Extend the passage below on indigenous voices and the ideology misnamed progress, beginning right after its final sentence.

Excerpted passage
+---+

Might does not make right. All the power in the world cannot
save us, if we lose sight of reason and justice.
This is why we need to listen to the indigenous voice. It’s
not just for their survival, it’s for all of us. Those voices that were
dismissed, are the voices of our own human heart. A heart that has been silenced for the punitive
ideology misnamed progress.
This ideology assumed that humanity would be saved by industry,
war, colonization, and consumerism.
These have given us many things from silk to medicine, but the
instruments of this ideology also centralized power within the hands of an
elite, and a new more devastating sickness infiltrated our minds and extended to
our communities.
It’s not that our leaders were stupid, absolutely selfish or
entirely corrupt, but that we were all influenced by the operating system – the
matrix. We (those born and raised in these systems) were taken in by the
teachings of our elders who had learned how to avoid falling into the machinery
in factories and on battlefields.

+---+

(Saved entries)
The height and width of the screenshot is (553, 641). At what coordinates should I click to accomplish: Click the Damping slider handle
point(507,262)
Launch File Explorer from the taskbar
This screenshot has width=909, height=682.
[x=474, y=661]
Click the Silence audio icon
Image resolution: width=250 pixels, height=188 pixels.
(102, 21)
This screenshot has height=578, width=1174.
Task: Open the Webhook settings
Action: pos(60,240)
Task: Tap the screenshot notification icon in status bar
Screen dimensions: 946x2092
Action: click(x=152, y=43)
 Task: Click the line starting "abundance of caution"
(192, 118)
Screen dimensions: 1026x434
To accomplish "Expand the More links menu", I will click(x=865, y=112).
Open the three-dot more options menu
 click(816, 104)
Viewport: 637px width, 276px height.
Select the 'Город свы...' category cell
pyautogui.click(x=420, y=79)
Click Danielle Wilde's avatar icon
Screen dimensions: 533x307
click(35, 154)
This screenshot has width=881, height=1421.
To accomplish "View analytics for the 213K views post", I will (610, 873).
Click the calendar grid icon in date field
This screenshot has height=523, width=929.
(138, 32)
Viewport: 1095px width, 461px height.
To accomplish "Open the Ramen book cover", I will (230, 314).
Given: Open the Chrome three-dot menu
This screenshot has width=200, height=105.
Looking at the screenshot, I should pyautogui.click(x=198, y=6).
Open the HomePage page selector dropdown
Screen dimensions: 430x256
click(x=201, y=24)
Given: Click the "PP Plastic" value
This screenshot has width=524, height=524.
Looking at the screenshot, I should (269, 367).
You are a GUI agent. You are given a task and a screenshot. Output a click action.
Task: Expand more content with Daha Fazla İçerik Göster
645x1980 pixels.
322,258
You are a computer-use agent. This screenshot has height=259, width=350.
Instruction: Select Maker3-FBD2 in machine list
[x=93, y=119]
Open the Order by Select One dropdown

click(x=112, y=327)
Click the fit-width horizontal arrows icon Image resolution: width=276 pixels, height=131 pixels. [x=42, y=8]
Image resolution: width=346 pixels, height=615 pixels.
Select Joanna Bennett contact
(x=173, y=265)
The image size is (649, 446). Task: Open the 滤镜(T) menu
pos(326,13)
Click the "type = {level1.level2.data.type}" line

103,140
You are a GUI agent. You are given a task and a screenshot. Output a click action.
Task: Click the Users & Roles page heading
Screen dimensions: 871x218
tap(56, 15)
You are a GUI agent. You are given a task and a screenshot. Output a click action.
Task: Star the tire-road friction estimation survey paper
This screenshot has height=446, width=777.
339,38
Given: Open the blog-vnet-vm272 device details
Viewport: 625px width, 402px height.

+---+

Task result
Children in the industrial cities who refused to submit to
doctrines that didn’t make sense to them would have their pants taken down,
ordered to bend over and then caned in
front of their classmates. If they
cried, if they showed emotion, they would be forever branded as weak. If their
sisters got pregnant out of wedlock they were cast away from their
families. If the continual humiliation had
forced their rage and despair into their subconscious, they would not know they
are walking time bombs looking for someone with less muscle to punish; someone to bully to enable a
fleeting feeling of power. If they kill another on the street they are publicly hanged, and they refuse to
kill on the battlefield they are executed by a firing squad.
This is how the great nations became great. By squeezing the human impulse out of humanity and replacing it with abstract
disciplines far removed from the human heart yet which benefited the most powerful institutions.
Now after World War I and World War II we are able to see
this system brutalizing the indigenous peoples of the entire globe. That is, we are able to see it if we dare
look back to that little child sitting in a classroom not knowing what the
future holds for him, raised by adults who believe they must beat all the
potential errors out of him before he makes a mistake. If we dare see the many ways we were punished
for being ourselves, dare feel the heart
that was once full of hope, empathy, and love, dare feel the vulnerability that
was ridiculed and the dignity denied throughout our formative years before we
found our own power, we shall make the connection.
In terms of our culture, what does it mean if we have
learned how to survive in systems that reward brutality and punish
vulnerability. What do we learn from
economies where managers who value their staff get fired while managers who are
ruthless are promoted?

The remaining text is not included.